A domain name is often one of a company’s most valuable assets, yet businesses often do little to prevent the domain being hijacked.CIO recently published an article on the practice that they note is becoming more prevalent and one that IT leaders need to understand so they can protect their companies from the damages domain hijacking wreaks.
Domain name hijacking is serious, Ram Mohan, CTO of domain registrar Afilias told CIO, because it puts sensitive corporate information at risk. It compromises all of the normal ways by which confidential information is shared by giving the hacker access to all of the company’s incoming email.
Lars Harvey, CEO of Internet Identity, and Mohan told CIO that domain hijacks are growing more prevalent because they’re so damaging, because so much commerce is moving online and because they can be so easy to execute.
Some of the examples of how domain name hijacking can be a serious problem for a business outlined in the article include how:
in 2008 hackers hijacked CheckFree.com redirecting traffic to a website in the Ukraine that downloaded malware on CheckFree customers’ computers. (The malware was designed to steal usernames and passwords.)

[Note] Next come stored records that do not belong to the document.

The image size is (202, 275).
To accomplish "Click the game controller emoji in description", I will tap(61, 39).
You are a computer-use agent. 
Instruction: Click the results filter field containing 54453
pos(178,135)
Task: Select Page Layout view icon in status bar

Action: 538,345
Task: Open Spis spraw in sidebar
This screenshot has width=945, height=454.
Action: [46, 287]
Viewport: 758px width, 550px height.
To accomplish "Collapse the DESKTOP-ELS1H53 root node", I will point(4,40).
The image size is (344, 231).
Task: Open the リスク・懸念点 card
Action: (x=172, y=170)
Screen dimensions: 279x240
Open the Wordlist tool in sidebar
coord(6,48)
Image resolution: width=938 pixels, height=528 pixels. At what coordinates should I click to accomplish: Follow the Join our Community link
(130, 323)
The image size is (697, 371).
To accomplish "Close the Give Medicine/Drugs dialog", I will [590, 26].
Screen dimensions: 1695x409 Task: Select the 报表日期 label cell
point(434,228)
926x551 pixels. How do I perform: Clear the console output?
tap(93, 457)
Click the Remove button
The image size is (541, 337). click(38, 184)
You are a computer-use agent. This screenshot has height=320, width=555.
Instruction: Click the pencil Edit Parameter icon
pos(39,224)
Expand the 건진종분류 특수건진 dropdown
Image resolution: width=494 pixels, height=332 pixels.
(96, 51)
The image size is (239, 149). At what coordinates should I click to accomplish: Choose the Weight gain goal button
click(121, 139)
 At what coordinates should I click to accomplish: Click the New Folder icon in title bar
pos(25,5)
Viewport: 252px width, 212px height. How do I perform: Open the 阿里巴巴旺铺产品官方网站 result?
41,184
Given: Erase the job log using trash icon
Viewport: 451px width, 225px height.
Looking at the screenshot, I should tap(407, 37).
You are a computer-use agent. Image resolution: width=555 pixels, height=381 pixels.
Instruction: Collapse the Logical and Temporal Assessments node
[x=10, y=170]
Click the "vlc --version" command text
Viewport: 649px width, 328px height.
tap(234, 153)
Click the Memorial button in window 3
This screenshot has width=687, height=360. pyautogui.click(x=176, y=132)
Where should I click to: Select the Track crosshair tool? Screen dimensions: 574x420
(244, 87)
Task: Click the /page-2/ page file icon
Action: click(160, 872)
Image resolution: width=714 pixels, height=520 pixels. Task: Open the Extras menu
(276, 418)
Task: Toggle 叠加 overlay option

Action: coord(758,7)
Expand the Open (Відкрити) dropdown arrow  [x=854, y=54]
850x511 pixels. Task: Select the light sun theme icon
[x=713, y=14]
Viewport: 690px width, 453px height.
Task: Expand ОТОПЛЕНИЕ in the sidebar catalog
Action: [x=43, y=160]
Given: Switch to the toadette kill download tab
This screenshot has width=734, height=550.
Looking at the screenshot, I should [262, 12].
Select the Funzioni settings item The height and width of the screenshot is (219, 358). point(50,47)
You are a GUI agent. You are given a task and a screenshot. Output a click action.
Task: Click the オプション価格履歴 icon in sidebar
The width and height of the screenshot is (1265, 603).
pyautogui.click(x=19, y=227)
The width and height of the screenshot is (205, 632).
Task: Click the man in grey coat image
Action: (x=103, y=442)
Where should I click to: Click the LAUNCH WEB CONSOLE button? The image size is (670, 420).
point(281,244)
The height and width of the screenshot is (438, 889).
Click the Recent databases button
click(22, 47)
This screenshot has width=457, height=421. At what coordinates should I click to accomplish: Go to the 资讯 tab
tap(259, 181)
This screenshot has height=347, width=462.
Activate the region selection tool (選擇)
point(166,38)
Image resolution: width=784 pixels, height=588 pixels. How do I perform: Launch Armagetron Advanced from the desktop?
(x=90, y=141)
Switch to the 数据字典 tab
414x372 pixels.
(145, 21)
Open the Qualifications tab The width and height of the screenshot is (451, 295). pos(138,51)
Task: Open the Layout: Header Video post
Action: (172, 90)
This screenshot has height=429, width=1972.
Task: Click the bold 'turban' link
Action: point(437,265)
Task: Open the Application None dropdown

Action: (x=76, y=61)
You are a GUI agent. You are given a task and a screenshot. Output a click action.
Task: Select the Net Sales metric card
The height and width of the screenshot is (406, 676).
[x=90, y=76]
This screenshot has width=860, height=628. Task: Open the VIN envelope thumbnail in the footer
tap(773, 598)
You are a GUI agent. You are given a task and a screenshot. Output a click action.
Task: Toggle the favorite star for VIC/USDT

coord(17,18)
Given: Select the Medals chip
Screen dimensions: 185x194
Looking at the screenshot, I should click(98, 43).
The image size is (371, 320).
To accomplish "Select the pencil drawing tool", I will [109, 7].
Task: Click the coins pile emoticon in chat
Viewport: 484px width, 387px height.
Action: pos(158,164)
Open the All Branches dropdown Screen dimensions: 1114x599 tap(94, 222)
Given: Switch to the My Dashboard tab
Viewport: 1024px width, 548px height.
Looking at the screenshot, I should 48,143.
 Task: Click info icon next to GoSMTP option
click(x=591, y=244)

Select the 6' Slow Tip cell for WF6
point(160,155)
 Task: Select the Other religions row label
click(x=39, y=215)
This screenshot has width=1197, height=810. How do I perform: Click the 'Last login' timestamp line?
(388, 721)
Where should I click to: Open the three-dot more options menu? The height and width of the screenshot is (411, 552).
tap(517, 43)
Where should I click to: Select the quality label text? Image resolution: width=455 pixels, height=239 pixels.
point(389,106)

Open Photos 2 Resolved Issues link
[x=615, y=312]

Hackers are known to exploit weak links such as companies not using the latest security updates, using simple passwords, allowing unlimited password attempts when logging in
In the article, CIO give four tips on how to prevent domain name hijacking including picking a registrar with high levels of security protections, keeping up to date with security patches, monitoring where site traffic is going and requesting DNSSEC from your registrar.